In their article, BetterDoctor stated that, “the numbers we used to calculate the fastest rising costs comes from the hospital’s procedure prices…We took these average cost changes by procedure…and grouped each city’s procedure cost changes together. Then we averaged those changes for each city so each city had its own number.” The list of cities in which medical prices have risen the most span across the entire United States. However, not a single city from Georgia fell in this category. On the other hand, Albany, Georgia is listed as number five on the list of cities where medical costs have decreased, at a negative 3.39% rate of price increase for a span of three years. Augusta, Georgia is also listed at number 19 with a negative 1.11% rate of price increase.
As BetterDoctor explained, “making this list is a major accomplishment for a city’s hospitals…Hospitals with lower cost changes are better at controlling costs, perhaps due to becoming more efficient at providing the same quality care.”
Without a doubt, those hospitals that managed a decrease in procedure costs actively made this issue their priority. When Phoebe’s rate of increase is compared with other hospitals across the nation, the data provided from the last five fiscal years becomes all the more impressive. BetterDoctor listed Canton, Ohio as the number one city where medical costs have risen the most. Over the three year span of reported data, Canton had a massive 39.29% rate of increase in procedure costs. Compared to Phoebe, this percentage is staggering. Even Wilmington, Delaware, which is listed last as number twenty-five on the list, had a 6.22% rate of price increase which is a far cry from Phoebe’s negative 3.39%.
Wernick affirmed that Phoebe in particular has made a point to develop many cost-reduction strategies over the years. “Phoebe has multiple financial improvement teams working on productivity, patient flow, supply chain, revenue cycle, and pharmaceutical utilization which have all yielded significant expense reductions,” said Wernick. He expounded on Phoebe’s strategies by stating that the hospital also placed an emphasis on, “…educating employees and implementing the use of LEAN methodologies with the goal of streamlining processes and reducing waste,” Despite these successful efforts, Wernick explained that, “There are expenses, such as drug costs, that are beyond our control and often get passed down to our patients. However, in an effort to mitigate these increasing drug costs, our medical staff, through physician led committees, are addressing these concerns.”

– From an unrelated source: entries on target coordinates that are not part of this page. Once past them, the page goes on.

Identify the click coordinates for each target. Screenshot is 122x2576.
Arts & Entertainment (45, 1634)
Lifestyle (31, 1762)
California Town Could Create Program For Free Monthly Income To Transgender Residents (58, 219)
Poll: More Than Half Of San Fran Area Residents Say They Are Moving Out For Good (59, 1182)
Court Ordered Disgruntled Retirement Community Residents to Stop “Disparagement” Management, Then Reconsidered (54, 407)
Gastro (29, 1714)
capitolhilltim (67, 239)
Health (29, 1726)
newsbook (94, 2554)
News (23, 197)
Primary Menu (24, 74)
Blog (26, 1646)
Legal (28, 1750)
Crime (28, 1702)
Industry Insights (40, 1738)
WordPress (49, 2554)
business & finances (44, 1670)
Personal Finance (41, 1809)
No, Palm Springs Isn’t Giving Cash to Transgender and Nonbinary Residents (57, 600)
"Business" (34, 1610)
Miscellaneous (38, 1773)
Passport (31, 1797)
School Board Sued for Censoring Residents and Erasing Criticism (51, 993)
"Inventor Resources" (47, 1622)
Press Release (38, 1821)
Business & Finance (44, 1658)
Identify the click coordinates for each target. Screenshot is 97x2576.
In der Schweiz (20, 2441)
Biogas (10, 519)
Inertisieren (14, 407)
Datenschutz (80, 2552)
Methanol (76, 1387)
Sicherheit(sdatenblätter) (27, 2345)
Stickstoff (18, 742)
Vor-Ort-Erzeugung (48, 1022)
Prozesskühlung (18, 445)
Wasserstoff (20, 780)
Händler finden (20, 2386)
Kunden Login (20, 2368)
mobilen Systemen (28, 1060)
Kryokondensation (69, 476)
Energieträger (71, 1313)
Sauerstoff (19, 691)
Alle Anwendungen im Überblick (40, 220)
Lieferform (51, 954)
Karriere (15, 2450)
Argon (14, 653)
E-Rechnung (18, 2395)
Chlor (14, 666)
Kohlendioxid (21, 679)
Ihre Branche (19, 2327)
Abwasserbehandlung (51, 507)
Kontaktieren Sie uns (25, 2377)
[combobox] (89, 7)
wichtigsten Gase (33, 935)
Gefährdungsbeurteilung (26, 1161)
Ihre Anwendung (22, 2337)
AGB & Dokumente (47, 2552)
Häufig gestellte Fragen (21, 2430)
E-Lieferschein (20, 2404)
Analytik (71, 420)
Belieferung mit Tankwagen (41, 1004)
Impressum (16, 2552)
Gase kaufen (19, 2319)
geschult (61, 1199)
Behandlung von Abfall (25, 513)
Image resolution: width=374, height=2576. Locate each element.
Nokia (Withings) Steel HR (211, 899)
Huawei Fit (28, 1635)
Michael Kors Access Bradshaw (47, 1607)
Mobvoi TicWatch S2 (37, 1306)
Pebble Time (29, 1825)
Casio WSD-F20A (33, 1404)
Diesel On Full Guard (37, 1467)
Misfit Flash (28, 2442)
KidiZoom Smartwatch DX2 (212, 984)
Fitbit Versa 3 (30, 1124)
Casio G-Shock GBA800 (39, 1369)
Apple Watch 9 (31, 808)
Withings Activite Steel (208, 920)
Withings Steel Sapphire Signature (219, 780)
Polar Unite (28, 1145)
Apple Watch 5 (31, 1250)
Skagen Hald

Despite this, and the reality of the current health care industry, Phoebe Putney Memorial Hospital has managed to actively reduce and maintain their prices, which provides a cost-effective and patient-centered service to the surrounding area. “Currently, Phoebe is operating at a productivity level that is nine percent more productive than five years ago,” said Wernick. “We will continue to look for ways to keep costs down without compromising high standards of patient care.” With this bright promise to their patients, Phoebe continues to remain the benchmark of health care in the Albany community.